In this regard, the Garda National Drugs and Organised Crime Bureau, in partnership with its European counterparts, monitors the sale of all drugs via the internet to identify emerging trends and patterns. In tackling online trade in drugs, the Garda National Drugs and Organised Crime Bureau maintains a liaison with the Enforcement Section of the Health Products Regulatory Authority and with the Customs authorities.
As the Deputy is aware, the manner in which the resources of An Garda Síochána are deployed is solely a matter for the Garda Commissioner and his management team and I, as Minister, have no direct role in this regard. However, I am informed by the Commissioner that the resources coming on stream since the reopening of the Garda College in September 2014 has enabled him to assign additional resources to the specialist units that come within the ambit of Special Crime Operations, including the Garda National Drugs and Organised Crime Bureau.

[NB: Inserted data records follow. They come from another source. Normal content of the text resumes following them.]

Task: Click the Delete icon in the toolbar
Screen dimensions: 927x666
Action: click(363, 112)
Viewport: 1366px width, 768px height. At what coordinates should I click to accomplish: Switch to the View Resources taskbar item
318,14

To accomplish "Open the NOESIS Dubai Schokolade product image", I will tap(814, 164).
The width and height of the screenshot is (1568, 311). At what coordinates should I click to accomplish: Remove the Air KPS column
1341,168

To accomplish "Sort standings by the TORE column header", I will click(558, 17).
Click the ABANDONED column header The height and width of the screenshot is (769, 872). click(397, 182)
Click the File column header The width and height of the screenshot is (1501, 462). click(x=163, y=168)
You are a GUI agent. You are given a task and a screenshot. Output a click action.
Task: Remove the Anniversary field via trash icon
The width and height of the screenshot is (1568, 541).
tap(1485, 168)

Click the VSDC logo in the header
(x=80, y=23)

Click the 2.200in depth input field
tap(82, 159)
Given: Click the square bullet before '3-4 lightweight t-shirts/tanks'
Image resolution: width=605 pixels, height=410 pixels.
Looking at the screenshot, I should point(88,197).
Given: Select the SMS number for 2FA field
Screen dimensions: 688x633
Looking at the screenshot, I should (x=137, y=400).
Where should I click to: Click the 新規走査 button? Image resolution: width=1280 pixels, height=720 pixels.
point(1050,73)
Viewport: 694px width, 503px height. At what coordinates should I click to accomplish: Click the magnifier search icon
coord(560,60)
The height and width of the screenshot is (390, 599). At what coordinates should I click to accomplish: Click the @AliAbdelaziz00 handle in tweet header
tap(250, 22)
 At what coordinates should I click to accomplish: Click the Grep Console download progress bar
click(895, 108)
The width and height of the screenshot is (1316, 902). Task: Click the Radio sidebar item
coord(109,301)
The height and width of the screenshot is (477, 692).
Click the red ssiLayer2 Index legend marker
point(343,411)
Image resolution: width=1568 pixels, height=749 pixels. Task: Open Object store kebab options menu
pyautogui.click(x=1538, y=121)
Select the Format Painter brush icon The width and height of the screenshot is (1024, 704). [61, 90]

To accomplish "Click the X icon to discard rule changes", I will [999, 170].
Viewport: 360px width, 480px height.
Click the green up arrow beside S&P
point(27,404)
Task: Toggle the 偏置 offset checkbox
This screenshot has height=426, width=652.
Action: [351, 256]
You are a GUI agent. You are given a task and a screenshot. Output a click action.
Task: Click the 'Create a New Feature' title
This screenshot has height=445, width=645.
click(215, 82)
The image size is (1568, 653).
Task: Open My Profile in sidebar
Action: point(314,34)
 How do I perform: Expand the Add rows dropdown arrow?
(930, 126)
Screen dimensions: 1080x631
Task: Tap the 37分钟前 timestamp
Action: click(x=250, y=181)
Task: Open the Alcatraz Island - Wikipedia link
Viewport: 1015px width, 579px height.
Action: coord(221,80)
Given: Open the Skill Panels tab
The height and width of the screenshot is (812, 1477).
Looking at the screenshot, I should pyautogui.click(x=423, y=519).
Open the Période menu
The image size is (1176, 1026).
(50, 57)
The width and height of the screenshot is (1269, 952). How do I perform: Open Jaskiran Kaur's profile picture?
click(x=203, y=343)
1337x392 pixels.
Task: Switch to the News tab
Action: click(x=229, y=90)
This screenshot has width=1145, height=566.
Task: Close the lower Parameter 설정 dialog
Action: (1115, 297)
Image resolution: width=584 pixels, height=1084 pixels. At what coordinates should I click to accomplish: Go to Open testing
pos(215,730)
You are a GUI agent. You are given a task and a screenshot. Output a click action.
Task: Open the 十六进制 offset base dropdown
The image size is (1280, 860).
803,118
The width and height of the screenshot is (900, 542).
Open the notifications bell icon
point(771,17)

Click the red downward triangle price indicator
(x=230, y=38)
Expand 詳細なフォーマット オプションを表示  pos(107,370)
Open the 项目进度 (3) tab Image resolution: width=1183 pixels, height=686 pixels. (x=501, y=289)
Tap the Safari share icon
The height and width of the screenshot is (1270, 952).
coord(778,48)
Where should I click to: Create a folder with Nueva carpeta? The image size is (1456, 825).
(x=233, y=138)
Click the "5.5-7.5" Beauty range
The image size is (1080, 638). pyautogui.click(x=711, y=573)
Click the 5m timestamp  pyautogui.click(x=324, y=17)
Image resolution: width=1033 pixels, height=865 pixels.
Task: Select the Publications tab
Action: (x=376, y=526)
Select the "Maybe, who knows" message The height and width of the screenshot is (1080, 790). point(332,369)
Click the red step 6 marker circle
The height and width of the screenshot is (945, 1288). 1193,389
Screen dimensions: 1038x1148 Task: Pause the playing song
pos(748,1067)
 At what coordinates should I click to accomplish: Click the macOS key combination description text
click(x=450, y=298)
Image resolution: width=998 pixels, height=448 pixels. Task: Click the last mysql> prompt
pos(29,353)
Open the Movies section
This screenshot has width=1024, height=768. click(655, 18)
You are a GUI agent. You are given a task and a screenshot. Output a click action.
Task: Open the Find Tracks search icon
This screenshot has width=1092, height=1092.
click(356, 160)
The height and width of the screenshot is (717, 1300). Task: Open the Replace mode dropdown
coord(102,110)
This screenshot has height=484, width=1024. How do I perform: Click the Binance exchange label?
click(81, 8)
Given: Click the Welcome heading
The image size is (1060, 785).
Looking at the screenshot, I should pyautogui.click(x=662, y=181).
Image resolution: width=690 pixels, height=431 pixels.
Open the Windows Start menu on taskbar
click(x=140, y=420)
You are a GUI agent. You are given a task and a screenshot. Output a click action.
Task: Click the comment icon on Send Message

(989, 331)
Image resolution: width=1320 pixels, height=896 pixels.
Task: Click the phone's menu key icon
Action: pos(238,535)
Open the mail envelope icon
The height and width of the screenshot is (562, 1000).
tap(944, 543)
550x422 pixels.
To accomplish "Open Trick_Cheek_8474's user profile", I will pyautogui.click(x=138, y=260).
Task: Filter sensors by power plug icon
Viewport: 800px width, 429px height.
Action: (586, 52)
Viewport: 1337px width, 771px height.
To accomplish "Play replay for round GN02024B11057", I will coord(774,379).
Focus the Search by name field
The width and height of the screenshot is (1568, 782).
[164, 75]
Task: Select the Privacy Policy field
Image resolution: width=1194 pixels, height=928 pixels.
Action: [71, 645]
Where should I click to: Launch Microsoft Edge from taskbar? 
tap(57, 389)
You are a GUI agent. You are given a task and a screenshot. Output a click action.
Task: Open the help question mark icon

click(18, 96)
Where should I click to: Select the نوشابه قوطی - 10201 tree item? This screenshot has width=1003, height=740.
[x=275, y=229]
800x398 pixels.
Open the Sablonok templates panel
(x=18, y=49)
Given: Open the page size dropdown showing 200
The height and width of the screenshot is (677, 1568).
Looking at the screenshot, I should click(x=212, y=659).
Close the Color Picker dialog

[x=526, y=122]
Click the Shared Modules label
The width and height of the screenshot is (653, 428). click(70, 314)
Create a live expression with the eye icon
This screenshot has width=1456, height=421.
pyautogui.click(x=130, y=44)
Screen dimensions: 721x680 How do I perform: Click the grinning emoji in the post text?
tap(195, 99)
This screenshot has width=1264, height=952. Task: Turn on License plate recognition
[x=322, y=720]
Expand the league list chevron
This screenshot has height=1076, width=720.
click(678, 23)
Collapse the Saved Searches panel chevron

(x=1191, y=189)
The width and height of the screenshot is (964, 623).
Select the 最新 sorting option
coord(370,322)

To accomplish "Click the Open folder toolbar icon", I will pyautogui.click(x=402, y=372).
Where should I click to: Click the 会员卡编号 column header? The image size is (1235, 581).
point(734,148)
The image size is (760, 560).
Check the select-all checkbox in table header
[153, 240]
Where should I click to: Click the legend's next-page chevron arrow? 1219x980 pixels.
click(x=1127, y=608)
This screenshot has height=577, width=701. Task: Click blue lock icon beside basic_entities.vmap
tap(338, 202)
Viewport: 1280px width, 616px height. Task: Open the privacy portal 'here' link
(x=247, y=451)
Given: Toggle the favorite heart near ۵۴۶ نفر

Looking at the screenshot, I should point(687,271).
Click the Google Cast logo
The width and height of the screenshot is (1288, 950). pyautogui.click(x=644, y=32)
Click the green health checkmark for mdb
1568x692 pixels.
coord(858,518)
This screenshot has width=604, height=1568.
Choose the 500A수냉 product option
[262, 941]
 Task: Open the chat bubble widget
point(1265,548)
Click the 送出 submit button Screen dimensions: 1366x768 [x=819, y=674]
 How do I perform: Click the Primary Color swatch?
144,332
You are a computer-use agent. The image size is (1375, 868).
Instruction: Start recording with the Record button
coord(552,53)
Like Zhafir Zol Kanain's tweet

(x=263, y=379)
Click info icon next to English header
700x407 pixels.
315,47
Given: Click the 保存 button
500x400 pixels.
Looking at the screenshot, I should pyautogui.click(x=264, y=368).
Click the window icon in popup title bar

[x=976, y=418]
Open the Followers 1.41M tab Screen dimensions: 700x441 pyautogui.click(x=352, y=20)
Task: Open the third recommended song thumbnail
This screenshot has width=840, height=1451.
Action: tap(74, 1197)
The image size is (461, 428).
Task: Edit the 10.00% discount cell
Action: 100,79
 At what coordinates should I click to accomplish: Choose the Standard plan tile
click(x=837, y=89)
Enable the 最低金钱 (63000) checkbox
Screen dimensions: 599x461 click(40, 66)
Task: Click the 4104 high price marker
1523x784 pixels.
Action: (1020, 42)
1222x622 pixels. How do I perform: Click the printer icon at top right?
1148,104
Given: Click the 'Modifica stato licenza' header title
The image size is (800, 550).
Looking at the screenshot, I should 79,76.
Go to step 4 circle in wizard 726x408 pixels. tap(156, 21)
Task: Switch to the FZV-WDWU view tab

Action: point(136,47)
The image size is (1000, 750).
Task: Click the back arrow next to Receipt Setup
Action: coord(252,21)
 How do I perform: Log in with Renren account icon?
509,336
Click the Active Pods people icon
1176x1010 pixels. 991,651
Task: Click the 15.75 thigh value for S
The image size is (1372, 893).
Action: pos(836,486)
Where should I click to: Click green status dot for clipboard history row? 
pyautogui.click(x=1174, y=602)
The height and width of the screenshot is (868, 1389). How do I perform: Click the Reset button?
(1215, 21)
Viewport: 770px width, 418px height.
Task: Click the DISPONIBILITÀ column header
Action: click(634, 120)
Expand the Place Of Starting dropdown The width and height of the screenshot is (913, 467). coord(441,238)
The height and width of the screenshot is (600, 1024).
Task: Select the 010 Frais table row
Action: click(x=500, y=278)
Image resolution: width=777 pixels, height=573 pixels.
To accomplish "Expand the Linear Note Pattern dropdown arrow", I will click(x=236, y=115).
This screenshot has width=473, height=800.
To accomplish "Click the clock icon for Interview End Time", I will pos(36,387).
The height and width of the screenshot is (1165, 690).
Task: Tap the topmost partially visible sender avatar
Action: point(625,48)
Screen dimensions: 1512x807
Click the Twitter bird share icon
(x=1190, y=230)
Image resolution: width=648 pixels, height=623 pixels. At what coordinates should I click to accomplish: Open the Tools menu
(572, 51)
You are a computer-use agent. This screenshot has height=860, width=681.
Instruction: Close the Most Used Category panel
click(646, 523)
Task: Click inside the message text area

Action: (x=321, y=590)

I am assured that An Garda Síochána remains resolute in its determination to act against those within society who pose a significant threat to the welfare and well-being of our citizens and the communities they serve. All Gardaí have a responsibility in the prevention and detection of criminal activity, whether it be in the area of drug offence crime or otherwise. A core focus of the work carried out by An Garda Síochána is aimed at tackling drugs and organised crime.
The Government has increased the budget for An Garda Síochána to €1.76 billion for 2019, which includes provision for the recruitment of up to 800 Gardaí this year. The Commissioner has informed me that he intends to recruit a total of 600 trainee Gardaí along with a net 600 Garda Staff (civilian). The recruitment of these additional Garda Staff will allow the Commissioner to redeploy this year a further 500 fully trained Gardaí from administrative duties to the frontline policing duties for which they were trained. The Government fully supports the Commissioner’s management decision which will ensure that increasing numbers of Gardaí are available for frontline duties in the prevention and detection of criminal activity, whether it be in the area of drug offence crime or otherwise, in 2019 and beyond.